Dicono che Castellucci sia venerato come una superstar quasi ovunque in giro per l’Europa, nel mondo dei teatri e dell’arte, ma qui a Milano, dove pure viene chiamato ‘Grand Invité’ 2021-2024 di Triennale, s’apposta tranquillamente fuori dal Salone dopo la sua prima di ‘Senza Titolo’ e accetta di conversare amabilmente con gli spettatori.
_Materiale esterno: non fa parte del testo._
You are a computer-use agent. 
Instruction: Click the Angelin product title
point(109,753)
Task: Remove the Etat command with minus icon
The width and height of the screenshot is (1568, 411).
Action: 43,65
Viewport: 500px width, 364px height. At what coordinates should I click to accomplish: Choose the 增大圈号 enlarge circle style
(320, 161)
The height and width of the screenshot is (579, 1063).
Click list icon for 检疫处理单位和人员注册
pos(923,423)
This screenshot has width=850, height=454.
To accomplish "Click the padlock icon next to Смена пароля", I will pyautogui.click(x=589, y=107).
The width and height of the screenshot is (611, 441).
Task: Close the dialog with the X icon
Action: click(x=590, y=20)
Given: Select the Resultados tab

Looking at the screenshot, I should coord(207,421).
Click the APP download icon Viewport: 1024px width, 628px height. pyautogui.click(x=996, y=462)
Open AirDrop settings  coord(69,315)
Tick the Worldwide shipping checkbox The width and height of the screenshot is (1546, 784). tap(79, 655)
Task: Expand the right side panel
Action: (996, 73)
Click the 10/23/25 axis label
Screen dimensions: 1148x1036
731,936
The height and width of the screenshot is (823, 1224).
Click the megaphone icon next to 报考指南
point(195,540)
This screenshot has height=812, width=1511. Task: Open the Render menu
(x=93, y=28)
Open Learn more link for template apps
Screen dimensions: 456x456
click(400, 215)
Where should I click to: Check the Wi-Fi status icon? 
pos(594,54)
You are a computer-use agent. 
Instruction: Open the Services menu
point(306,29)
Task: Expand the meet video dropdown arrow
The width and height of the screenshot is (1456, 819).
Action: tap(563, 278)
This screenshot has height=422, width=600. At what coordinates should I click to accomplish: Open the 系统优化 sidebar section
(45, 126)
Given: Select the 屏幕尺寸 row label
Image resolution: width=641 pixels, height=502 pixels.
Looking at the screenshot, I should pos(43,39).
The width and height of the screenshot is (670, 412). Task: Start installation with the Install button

Non s’infastidisce più di tanto nemmeno alla richiesta di un autografo, o persino incassando l’osservazione di una signora che commenta: ‘mi ricordavo che lei fosse tanto più alto, ma parliamo di qualche anno fa’, ‘eh beh, non sono mai stato un giocatore di basket, però sarò invecchiato’ sorride lui. 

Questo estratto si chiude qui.